Myanmar’s Central Bank Ends Forex Rate Setting Authority

Despite signs of stabilization in Myanmar’s economy and currency, as noted by the World Bank in a June report, challenges persist, including weak investment, businesses grappling with rising costs, and difficulties in accessing foreign currency for importing materials.

Myanmar’s central bank has reportedly relinquished its role in setting foreign exchange rates, allowing banks and dealers to independently determine rates. This represents a rare relaxation of the country’s stringent foreign exchange controls.

In response to the economic challenges following the 2021 military takeover, Myanmar has implemented measures to curb demand for foreign currencies, including crackdowns on black market trading and the revocation of over 140 money changer licenses this year. The central bank’s recent decision, not officially communicated on its website, lacks a disclosed rationale.

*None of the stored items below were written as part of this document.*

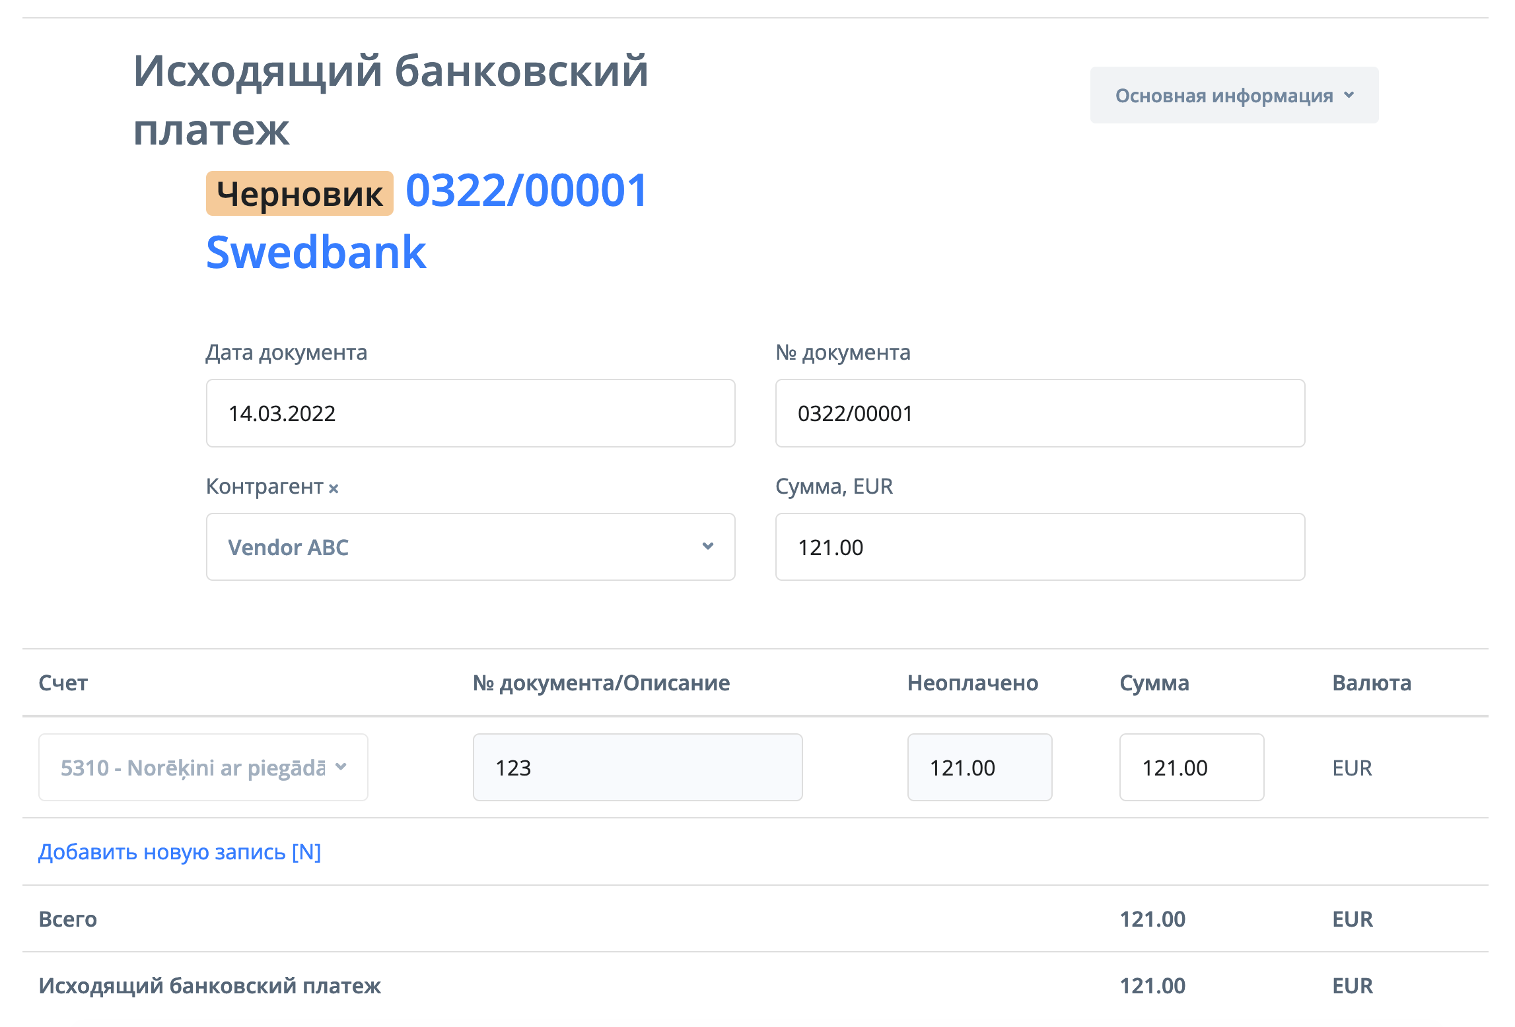Select the Неоплачено field in the table row
The height and width of the screenshot is (1027, 1515).
coord(979,768)
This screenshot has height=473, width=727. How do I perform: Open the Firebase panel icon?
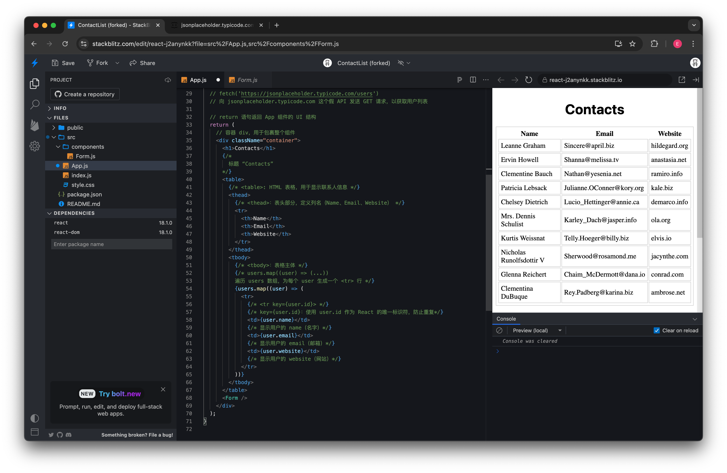[x=35, y=125]
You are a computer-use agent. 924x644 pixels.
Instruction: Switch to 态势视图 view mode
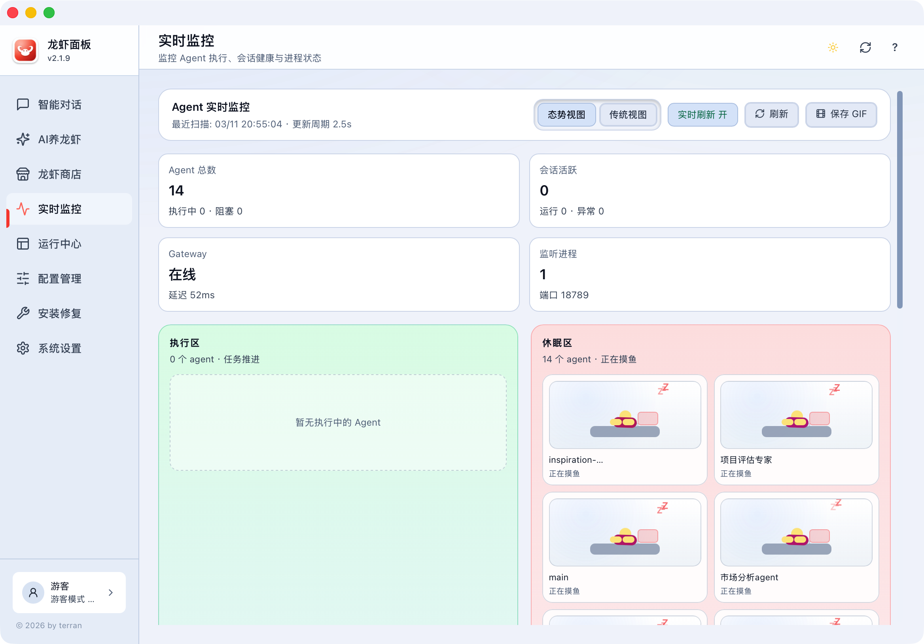566,115
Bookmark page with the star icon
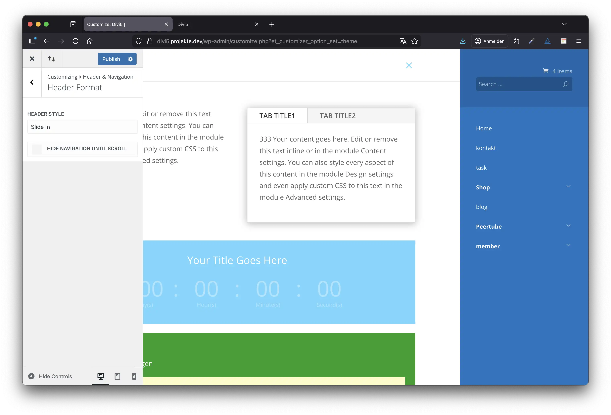 click(x=414, y=41)
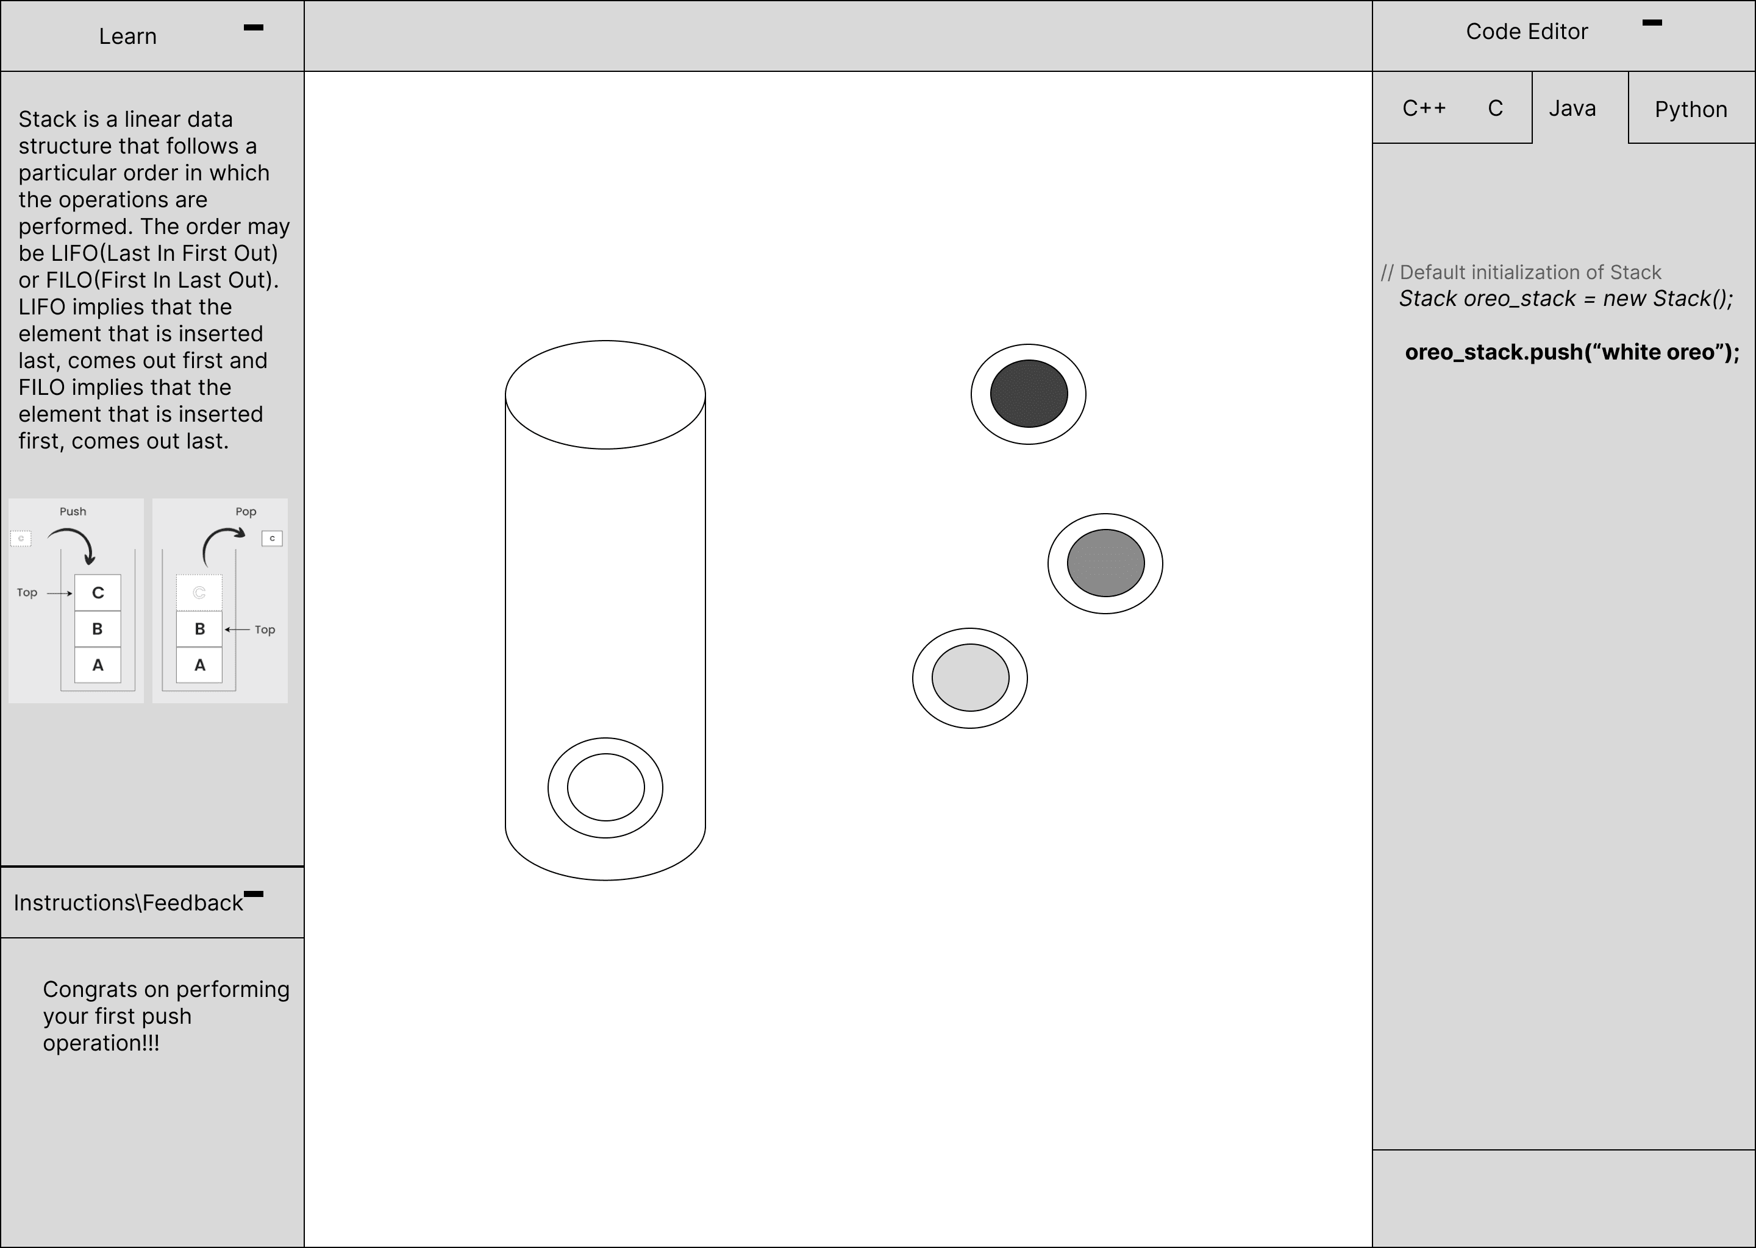1756x1248 pixels.
Task: Open the Pop diagram thumbnail
Action: (x=220, y=600)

During military rule, Myanmar’s central bank has shifted from a managed floating exchange rate system to relying on administrative controls. These controls include mandates for companies to surrender foreign exchange and report currency transactions.

Additionally, certain exporters are mandated to convert their dollar earnings into the kyat at an official rate set by the central bank. In August, the central bank instructed ministries and local governments not to use foreign currencies for domestic transactions, aiming to alleviate pressure on the local unit.

Sean Turnell, an Australian economist who served as an advisor to Myanmar’s previous government and was detained alongside some of its key figures, interpreted the central bank’s decision as a signal of distress for the Junta. Turnell, expressing his views on Facebook, highlighted the abrupt abandonment of the fixed exchange rate that the military regime had been striving to uphold since the coup.
Despite signs of stabilization in Myanmar’s economy and currency, as noted by the World Bank in a June report, challenges persist, including weak investment, businesses grappling with rising costs, and difficulties in accessing foreign currency for importing materials.
Myanmar is experiencing a decline in exports and manufacturing due to reduced demand, while the departure of foreign firms has led to a decrease in natural gas reserves, a significant source of revenue, attributed to slower extraction activities.
The impact of Western sanctions on military-affiliated energy companies is anticipated to exacerbate financial challenges, with Tin Tun Naing, the finance minister of Myanmar’s shadow National Unity Government, noting in a recent interview that the military leadership is grappling with financial difficulties and disruptions in crucial supply chains.